* Problem statement *
Below are entries. Copy exactly the lines running from the line that holds "Past Province Polemarchs (105, 2270)" to the line that holds "[Youtube] (141, 2151)", with both ends included.
The data Start Marker
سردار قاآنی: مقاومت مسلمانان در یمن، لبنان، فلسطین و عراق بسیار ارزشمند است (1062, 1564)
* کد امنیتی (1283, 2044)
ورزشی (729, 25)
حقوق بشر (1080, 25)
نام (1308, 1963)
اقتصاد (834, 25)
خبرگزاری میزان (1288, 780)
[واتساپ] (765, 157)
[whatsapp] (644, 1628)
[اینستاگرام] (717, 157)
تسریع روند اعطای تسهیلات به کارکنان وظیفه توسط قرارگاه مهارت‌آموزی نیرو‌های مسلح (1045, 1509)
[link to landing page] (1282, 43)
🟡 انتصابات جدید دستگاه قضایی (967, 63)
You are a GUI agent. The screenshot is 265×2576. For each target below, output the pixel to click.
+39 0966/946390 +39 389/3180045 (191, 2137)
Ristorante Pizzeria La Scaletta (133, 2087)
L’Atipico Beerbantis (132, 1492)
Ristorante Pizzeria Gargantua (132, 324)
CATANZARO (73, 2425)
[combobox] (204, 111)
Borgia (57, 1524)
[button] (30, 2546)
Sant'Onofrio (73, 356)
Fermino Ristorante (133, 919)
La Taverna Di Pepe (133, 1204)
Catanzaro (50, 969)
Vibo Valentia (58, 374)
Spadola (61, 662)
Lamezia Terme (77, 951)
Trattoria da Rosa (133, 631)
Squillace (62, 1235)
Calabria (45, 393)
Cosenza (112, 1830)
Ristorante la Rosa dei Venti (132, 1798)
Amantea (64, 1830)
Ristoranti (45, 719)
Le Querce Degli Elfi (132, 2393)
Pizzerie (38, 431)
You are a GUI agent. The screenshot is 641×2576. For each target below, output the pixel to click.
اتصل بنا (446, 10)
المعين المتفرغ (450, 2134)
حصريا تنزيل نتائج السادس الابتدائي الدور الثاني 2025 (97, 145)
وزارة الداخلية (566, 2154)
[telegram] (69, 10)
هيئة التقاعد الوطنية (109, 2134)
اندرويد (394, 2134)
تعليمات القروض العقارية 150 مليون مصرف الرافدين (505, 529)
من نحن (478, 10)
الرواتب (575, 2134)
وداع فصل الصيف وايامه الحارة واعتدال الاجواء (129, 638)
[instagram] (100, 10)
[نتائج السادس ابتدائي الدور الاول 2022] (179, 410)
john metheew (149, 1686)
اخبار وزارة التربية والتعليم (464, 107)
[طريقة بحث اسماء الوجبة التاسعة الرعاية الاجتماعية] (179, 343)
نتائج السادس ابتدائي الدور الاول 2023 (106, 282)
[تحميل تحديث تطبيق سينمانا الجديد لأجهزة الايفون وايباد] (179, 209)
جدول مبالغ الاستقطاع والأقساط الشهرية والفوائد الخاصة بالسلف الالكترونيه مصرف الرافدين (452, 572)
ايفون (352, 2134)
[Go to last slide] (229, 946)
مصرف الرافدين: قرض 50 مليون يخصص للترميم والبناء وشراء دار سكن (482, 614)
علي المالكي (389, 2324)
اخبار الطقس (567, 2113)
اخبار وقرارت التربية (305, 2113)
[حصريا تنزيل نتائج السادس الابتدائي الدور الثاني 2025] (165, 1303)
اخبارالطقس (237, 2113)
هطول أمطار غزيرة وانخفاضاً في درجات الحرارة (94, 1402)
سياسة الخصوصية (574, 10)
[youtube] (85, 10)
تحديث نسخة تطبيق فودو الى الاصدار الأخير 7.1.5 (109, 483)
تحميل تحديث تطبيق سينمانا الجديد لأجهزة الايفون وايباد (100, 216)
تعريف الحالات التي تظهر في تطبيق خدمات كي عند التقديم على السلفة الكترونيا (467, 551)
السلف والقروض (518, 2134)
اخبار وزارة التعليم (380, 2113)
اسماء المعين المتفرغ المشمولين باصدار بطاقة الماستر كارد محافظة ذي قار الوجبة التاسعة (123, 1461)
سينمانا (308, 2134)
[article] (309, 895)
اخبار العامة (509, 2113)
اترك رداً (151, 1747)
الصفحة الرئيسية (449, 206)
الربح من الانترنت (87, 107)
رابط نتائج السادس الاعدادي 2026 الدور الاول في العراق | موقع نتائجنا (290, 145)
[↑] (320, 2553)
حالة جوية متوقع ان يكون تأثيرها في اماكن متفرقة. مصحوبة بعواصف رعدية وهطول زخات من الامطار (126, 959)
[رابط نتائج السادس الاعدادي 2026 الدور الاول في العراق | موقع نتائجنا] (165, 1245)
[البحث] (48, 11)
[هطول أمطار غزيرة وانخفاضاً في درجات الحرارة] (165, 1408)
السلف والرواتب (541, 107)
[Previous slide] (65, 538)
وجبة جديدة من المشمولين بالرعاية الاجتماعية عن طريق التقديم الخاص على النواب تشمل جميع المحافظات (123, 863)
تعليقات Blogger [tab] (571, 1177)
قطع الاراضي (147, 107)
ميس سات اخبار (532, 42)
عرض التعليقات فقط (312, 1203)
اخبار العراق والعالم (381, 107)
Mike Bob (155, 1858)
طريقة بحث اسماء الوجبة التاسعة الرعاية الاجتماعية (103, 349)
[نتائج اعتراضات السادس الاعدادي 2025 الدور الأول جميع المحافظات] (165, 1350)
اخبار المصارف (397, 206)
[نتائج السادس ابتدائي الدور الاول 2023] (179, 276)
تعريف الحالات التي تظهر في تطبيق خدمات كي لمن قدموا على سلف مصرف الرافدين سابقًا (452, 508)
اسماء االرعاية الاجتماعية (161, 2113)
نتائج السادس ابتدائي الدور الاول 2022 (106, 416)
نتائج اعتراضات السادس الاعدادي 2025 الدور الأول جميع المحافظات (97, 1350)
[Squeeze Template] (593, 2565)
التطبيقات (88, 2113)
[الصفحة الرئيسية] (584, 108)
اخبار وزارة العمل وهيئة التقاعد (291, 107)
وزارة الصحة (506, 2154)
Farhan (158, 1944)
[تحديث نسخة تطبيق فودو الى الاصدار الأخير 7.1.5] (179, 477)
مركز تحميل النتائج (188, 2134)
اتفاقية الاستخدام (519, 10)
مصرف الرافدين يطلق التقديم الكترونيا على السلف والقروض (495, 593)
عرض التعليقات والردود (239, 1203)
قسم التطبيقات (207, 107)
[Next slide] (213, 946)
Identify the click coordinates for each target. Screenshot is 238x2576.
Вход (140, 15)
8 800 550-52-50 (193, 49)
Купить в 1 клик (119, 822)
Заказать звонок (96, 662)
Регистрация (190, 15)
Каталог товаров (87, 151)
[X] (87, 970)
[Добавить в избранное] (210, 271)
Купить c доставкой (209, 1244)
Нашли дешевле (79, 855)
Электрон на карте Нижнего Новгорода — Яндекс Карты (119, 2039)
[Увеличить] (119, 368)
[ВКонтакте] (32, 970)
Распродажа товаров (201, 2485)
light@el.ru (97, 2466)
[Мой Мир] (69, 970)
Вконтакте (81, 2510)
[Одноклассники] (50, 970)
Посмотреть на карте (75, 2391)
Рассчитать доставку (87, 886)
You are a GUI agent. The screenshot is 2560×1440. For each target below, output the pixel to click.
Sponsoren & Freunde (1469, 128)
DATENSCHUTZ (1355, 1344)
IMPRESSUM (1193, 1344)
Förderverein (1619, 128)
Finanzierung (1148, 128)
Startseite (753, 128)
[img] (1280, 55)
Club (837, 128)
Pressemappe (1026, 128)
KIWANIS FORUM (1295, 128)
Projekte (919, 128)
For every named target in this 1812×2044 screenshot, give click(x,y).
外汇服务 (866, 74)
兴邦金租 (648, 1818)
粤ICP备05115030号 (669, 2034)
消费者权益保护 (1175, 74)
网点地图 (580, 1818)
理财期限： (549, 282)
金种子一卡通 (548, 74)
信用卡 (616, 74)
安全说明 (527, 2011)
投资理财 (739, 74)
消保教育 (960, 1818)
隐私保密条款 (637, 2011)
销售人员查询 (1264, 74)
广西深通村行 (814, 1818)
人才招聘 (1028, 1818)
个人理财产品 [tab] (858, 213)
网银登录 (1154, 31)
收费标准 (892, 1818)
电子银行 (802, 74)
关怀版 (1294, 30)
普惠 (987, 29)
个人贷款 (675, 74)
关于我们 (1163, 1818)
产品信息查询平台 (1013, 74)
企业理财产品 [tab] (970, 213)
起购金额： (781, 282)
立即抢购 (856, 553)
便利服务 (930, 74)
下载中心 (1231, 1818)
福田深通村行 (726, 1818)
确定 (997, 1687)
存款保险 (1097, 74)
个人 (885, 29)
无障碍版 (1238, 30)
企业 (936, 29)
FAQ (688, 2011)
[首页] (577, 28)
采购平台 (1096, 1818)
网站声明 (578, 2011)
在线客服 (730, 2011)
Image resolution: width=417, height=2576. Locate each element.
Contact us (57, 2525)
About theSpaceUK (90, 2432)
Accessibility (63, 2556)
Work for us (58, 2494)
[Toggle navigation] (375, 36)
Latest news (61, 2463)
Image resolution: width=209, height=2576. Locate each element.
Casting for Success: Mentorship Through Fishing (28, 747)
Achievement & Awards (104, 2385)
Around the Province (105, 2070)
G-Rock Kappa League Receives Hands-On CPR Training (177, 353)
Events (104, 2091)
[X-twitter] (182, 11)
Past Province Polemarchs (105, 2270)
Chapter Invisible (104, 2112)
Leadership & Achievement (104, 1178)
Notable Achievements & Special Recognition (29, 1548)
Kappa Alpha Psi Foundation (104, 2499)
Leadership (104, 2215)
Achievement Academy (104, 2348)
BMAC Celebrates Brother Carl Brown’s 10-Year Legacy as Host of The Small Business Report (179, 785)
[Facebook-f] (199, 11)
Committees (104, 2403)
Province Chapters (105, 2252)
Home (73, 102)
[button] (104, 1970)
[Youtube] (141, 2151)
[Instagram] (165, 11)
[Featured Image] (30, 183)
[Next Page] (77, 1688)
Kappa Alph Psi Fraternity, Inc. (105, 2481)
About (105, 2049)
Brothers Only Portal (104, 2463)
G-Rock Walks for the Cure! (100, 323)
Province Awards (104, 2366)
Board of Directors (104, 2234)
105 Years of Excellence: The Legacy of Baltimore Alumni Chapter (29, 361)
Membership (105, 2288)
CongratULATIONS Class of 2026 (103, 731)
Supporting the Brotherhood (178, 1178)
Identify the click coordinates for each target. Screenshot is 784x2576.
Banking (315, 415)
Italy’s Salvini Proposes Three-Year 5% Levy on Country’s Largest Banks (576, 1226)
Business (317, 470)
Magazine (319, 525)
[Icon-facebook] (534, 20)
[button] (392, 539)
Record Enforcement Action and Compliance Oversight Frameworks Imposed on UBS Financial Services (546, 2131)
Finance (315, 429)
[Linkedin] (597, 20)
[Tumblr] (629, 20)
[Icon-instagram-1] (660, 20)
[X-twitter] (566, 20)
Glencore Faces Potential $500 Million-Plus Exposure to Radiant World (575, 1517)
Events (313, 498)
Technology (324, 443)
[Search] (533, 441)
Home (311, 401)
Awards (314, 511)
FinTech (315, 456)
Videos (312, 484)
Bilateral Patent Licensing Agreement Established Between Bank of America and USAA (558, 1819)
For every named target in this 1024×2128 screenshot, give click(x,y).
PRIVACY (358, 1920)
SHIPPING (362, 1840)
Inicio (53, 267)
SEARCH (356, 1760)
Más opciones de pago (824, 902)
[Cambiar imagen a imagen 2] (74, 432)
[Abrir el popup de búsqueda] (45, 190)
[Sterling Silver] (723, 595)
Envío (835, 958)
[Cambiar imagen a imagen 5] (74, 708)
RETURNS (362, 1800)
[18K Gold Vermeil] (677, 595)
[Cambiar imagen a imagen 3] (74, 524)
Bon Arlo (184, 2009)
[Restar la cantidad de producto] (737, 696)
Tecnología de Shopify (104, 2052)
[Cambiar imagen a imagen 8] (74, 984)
The data End Marker
* Response box *
Past Province Polemarchs (105, 2270)
Chapter Invisible (104, 2112)
Leadership & Achievement (104, 1178)
Notable Achievements & Special Recognition (29, 1548)
Kappa Alpha Psi Foundation (104, 2499)
Leadership (104, 2215)
Achievement Academy (104, 2348)
BMAC Celebrates Brother Carl Brown’s 10-Year Legacy as Host of The Small Business Report (179, 785)
[Facebook-f] (199, 11)
Committees (104, 2403)
Province Chapters (105, 2252)
Home (73, 102)
[button] (104, 1970)
[Youtube] (141, 2151)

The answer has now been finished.